This kind of cognitive overload is not just emotionally exhausting—it’s also bad for democracy. When people are constantly bracing for the next catastrophe, they stop noticing the quieter, constructive work of civic engagement. Worse, they may disengage entirely, believing that nothing they do matters.
To counter this, we need more than just resistance against authoritarianism. We need new ways of seeing. And that includes surfacing moments of democratic resilience that do exist.
Before we get too far, we should make clear that we are promoting democracy over politics. At Cohesion Strategy, we promote cross-partisan and pluralistic solutions, rather than partisan outcomes. That is why we engage with cross-partisan actors for fair government across the political and ideological spectrum.

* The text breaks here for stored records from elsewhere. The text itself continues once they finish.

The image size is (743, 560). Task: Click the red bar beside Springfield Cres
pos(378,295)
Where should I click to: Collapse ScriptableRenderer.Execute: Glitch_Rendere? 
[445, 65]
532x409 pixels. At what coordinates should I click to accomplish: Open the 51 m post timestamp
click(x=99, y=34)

We lift up the resistance against the current president because this administration is violating the U.S. Constitution.
The Rise of Noncooperation
Chenoweth and her co-authors point out another crucial shift: protest is no longer just about marching. Economic noncooperation—strikes, boycotts, buycotts, and divestment campaigns—is gaining traction. It’s harder to measure, and harder still to suppress. But the impacts are real. Tesla, for instance, has seen a measurable stock hit amid protests and sell-offs following Elon Musk’s political entanglements.
This strategy isn’t new. We've seen it throughout history. Before the American Revolution, colonists practiced noncooperation by chucking tea into the Boston harbor long before they picked up arms. In the civil rights era, lunch counter sit-ins and bus boycotts hit local economies and forced a national reckoning.

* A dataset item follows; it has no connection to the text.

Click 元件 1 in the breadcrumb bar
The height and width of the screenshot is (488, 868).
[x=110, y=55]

Some private institutions have adopted their own measures in response to government policies. For example, a decade ago, certain Catholic schools chose not to include contraceptive coverage originally required under the Affordable Care Act in their health plans, citing religious beliefs. A legal challenge won their right to continue doing so.

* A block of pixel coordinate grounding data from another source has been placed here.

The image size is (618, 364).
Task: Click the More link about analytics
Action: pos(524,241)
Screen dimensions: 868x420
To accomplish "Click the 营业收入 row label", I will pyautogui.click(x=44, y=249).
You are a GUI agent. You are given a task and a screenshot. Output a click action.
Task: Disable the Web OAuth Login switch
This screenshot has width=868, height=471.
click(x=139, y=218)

Today’s shift back to these tactics reflects a strategic response to new political realities: increased surveillance, the chilling effect of arrests, and a Congress less responsive to public outcry. In some ways, this is an adaptation rooted in long experience. Movements are learning how to protect their people while still exerting pressure.
What This Means for Democracy Work
At Cohesion, we often say that civic health isn’t measured only by voter turnout or legislative wins. It is equally evident in the ways people engage with their community—connecting with neighbors, supporting the vulnerable, and collaborating constructively with local government.
That work is happening—sometimes quietly, sometimes imperfectly—but it’s there. Although Chenoweth’s team doesn’t publish the ideological bent of the protests they track, the sheer numbers suggest widespread public engagement. That’s worth recognizing on its own terms: a sign that people still care, still act, and still believe they can make a difference.
Shifting the Narrative: Spotlighting What’s Working
This is where solutions journalism comes in. Instead of only highlighting the chaos and dysfunction, solutions-oriented reporting lifts up what’s working: organized challenges to voting restrictions to coordinated civic efforts like Democracy 2025 that bring together hundreds of organizations to defend core democratic processes. These moments aren’t always front-page news. But they reflect a democracy that hasn’t stopped working.
In fact, we’ve seen a series of wins in recent weeks that challenge the doom-loop narrative:
Legal Pushback on Voting Restrictions: A coalition of 19 state attorneys general filed suit against a federal order requiring proof of citizenship to vote and restricting mail-in ballot deadlines. Their lawsuit highlights how state-level institutions are actively defending fair access to the ballot.
State-Level Elections: The Wisconsin Supreme Court election offered a quiet but powerful affirmation of electoral accountability. Despite record-breaking outside spending, voters showed that electoral integrity can prevail over financial influence.
Formation of Pro-Democracy Coalitions: Over 450 organizations have joined forces under Democracy 2025 to defend core democratic norms—like voting access and judicial independence—through collaborative legal, educational, and organizing efforts.
University-Led Institutional Independence: With federal funding increasingly used as political leverage, some universities are exploring alternative financial strategies, including issuing bonds or drawing from endowments, to maintain institutional independence. While no university has formally rejected federal funding, this shift signals deeper questions about academic autonomy in a politically charged environment.
These may seem like modest victories, but they matter. They push back against the myth that everything is broken and remind us that many people, across ideological lines, are still working to preserve democratic norms.
So the next time someone asks, "Where is the resistance?" — let’s ask back: Are we looking in the right places? If we focus only on spectacle, we may miss what’s actually building momentum.
From courtrooms to campuses, coalition halls to statehouses, people are still stepping up, sometimes in quieter, more strategic ways. And that might just be where the future of democracy is being shaped.